BURGIN — Dozens of people waited in line Saturday morning for Burgin Christian Church’s monthly free farmer’s market to officially open.
The program, in its fourth year of operation, is always held from 8-10 a.m. on the last Saturday of the month during harvest season, said church pastor Josh Snyder. Anyone can come and get a free hot breakfast as well as fresh produce, baked goods, bedding plants and food bags.
Snyder, who moved to Burgin from Pittsburgh, Pa., less than three months ago, said he was pleased to come to a small church so involved in outreach efforts to the community. About 40 to 50 people come each month, most of them early to choose from the best selection. While most visitors live in Burgin or Harrodsburg, some drive from Danville. Most participants are not members of church, which has a congregation of about 60 people.

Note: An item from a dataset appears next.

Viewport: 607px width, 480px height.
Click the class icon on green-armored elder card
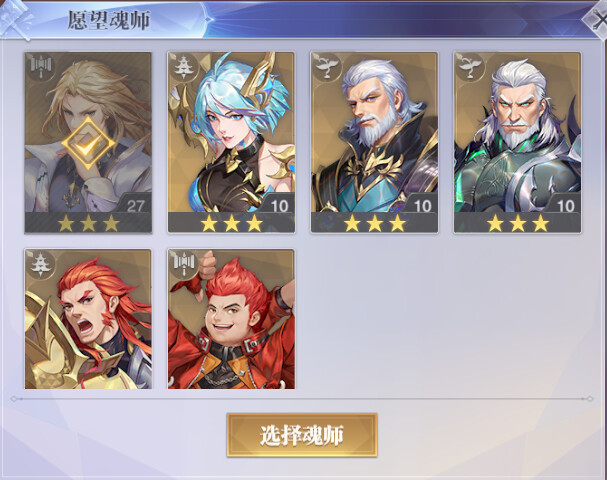click(470, 67)
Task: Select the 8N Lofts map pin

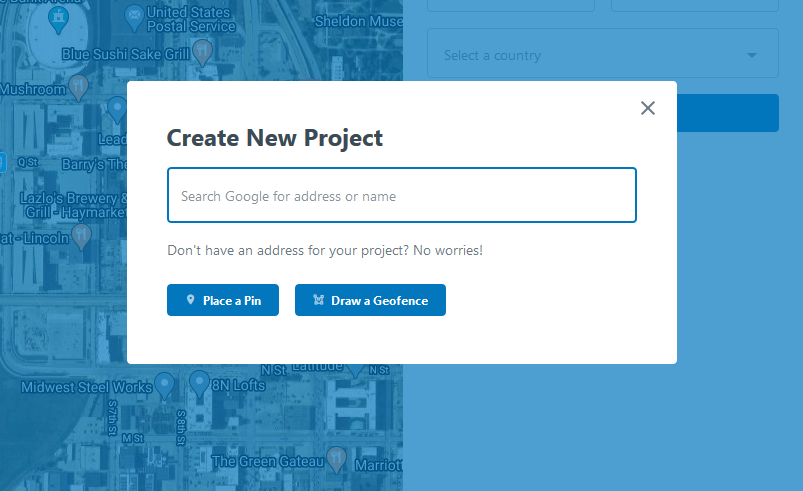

“We don’t pressure people to come worship with us on Sundays,” Snyder said. “Helping the people of the community is our main goal.”
With the economic problems in central Kentucky and beyond, the monthly event attracts people of different ages and economic statuses, said Rice Lear, a member the church for more than 50 years and an integral volunteer in the farmer’s market. Some people return monthly, while others just need one-time or occasional assistance.
Church and community members donate all items distributed to people in need. Some of the participants donate a small amount of cash or bring canned goods and other items, said Kate Snyder, the pastor’s wife.
“That’s really neat to see when people who need help still want to help others,” she said.
When someone walks into the parking lot of the church, he is greeted by several church volunteers who do not request personal information. Offering this sense of privacy is important to some of the participants, who are used to filling out complicated forms or answering verbal questions when dealing with government-funded programs or larger food pantries.
“It’s great to meet people each month who are so appreciative for the least little bit of help we can give,” Lear said.
This month, the first groups of people in line received their choice of fresh vegetables such as tomatoes, peppers, and zucchini. Baked goods, some homemade and others purchased from stores, were offered until supplies ran out. Everyone got a bag of food staples. The breakfast offerings included two types of quiche that Kate Snyder made as well as cinnamon rolls, pound cake, fresh fruit and a variety of drinks such as lemonade and orange juice.
During the winter months, church members typically offer clothing and household items instead of fresh produce and bedding plants.